Earlier, in her opening remarks, Ahmed expressed optimism that recent developments in the oil sector, such as the Petroleum PIA 2021, the full reactivation of the four public refineries in the country, and the completion and coming on stream of the three private refineries under construction in 2022, would significantly boost contribution from the sector to economic growth.
According to her, subsidies’ regime in the sector remained unsustainable and economically disingenuous.
She disclosed that ahead of the target date of mid-2022 for the complete elimination of fuel subsidies, the government was working with its partners on measures to cushion potential negative impact of the removal of the subsidies on the most vulnerable at the bottom, which she estimated to be 40 per cent of the population.
“One of such measures would be to institute a monthly transport subsidy in the form of cash transfer of N5,000 to between 30 – 40 million deserving Nigerians.
“As a government, we remain committed to our broad objectives of stimulating broad-based growth through diversification and the active participation of the private sector to ensure that our growth is inclusive.
“We will continue to prioritise investment in critical infrastructure needed to unlock production and supply constraints, to create adequate productive employment and preserve jobs, and to ensure macroeconomic stability and promote poverty reduction and equity.

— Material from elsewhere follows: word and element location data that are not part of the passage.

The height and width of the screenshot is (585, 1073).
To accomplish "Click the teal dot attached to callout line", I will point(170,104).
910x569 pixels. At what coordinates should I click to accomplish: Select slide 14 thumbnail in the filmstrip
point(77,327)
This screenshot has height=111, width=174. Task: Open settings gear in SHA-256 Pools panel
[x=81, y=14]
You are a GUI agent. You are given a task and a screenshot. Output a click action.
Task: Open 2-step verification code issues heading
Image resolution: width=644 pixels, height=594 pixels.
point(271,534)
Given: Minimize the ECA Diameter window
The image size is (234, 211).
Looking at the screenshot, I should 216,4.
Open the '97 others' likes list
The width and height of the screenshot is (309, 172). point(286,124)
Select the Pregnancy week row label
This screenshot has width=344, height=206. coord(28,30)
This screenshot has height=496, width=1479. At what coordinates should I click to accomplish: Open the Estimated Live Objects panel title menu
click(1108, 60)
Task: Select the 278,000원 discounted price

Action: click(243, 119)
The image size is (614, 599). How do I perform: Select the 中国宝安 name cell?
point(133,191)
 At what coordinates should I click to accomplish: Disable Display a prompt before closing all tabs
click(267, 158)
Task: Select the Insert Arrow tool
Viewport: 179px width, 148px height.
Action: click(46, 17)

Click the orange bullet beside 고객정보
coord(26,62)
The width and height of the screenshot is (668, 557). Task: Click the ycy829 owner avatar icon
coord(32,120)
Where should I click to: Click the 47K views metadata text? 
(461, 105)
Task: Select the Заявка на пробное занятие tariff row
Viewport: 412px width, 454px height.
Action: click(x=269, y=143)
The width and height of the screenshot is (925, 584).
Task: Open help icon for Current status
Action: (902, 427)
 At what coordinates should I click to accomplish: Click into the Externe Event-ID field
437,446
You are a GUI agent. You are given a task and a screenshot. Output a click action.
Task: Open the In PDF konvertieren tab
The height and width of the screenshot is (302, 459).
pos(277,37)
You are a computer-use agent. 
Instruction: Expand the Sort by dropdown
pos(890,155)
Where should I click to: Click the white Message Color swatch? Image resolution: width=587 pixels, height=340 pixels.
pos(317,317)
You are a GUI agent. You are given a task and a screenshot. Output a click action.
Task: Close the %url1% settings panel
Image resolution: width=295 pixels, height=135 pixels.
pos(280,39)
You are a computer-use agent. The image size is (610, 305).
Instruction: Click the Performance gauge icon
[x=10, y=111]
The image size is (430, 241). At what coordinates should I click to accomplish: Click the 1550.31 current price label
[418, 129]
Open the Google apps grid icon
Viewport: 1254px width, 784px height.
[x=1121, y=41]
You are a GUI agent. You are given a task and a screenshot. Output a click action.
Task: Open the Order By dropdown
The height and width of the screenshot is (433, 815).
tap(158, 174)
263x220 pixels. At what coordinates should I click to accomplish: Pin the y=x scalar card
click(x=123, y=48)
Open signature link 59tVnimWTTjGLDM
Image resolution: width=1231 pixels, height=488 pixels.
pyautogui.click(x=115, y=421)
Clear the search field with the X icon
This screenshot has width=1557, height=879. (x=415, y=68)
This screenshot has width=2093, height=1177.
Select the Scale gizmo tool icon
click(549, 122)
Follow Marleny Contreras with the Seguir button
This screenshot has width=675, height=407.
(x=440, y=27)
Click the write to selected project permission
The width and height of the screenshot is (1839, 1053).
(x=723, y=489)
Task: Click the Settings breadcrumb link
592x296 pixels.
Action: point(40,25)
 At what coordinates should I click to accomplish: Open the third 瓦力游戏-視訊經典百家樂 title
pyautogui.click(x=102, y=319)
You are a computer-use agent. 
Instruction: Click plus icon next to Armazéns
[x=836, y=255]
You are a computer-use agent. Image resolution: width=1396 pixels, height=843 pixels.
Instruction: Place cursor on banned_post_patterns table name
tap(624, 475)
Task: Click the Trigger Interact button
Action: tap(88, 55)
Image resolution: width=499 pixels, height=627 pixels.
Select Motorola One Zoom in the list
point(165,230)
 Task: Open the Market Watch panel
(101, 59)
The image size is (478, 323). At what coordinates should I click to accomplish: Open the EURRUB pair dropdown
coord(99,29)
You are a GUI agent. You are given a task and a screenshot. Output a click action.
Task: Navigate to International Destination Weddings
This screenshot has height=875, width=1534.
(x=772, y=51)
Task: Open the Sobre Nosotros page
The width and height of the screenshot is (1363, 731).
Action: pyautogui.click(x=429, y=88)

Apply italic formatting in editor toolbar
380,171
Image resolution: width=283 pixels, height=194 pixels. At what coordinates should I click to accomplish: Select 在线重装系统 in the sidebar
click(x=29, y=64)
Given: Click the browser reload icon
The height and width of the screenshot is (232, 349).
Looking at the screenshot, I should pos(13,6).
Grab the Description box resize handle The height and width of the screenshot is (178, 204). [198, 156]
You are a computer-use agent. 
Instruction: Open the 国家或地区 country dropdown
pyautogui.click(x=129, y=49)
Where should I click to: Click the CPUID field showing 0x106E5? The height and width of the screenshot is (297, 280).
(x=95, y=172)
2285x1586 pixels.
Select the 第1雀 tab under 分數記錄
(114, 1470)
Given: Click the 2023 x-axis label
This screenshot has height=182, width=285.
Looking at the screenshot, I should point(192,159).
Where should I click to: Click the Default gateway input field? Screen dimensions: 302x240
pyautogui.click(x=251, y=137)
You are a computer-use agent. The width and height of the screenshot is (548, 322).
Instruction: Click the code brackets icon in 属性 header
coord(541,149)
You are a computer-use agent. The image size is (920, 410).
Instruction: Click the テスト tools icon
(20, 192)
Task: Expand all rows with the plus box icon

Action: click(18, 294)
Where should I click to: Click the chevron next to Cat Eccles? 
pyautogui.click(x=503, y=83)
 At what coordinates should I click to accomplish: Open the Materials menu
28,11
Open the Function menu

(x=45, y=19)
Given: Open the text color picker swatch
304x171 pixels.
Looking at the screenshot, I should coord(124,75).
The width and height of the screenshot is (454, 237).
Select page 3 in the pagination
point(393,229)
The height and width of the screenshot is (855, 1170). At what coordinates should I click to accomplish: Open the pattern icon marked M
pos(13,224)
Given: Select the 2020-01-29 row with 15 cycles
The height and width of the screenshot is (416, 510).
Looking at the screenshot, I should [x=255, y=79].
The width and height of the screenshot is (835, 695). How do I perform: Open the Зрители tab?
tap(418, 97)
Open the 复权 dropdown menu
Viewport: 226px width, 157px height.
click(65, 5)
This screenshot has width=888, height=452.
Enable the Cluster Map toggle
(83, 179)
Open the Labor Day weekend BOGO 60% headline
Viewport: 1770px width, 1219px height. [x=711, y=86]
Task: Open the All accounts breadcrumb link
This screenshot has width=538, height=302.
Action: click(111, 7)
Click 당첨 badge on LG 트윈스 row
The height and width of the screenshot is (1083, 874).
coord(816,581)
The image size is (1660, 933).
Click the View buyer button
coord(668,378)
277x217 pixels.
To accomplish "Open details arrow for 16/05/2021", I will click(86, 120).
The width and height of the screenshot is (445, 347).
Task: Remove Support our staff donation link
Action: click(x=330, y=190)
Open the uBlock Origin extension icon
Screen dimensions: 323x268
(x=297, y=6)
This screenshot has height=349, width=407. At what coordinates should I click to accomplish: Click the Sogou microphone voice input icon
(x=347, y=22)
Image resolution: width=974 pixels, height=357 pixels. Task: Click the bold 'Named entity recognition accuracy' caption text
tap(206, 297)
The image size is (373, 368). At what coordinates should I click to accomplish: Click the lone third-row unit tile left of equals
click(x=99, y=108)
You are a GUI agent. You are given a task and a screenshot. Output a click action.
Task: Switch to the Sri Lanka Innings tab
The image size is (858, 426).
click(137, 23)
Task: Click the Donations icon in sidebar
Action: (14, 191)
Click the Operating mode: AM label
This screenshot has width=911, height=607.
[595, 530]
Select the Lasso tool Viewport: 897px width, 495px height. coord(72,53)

“I agree with the Report that with the expansion of social protection policies during the pandemic, the government has an opportunity to phase out subsidies such as the PMS subsidy while utilising cash transfers to safeguard the welfare of poor and middle-class households.
“Towards this end, we intend to accelerate our structural reforms, particularly in the power sector, in governance, in business environment to unlock the huge potentials of the economy, scale up social safety net and deepen financial inclusion to reduce poverty and inequality gaps. We will carefully calibrate the sequencing of these reforms to manage their attendant political fallouts,” she added.
Ahmed pointed out that digital revolution was looming in Nigeria and waiting to happen spontaneously.
“I agree that Nigeria’s digital economy can transform economic activities by unleashing new productivity gains, offering new services, and improving the government’s efficiency. We see enormous opportunity for our theming youth population in this sector which has largely remained unharnessed with isolated progress and possibilities.
“We need greater investments in newer and competitive technologies to be made for the provision of critical infrastructure in the telecoms sector to unleash potentials.
“To protect such investments, government has been mobilising national security outfits, and even local ‘vigilantes’ to provide added layers of security for the infrastructure, while at same time engaging local communities towards addressing the likely root causes of cases of infrastructure vandalisation,” she added.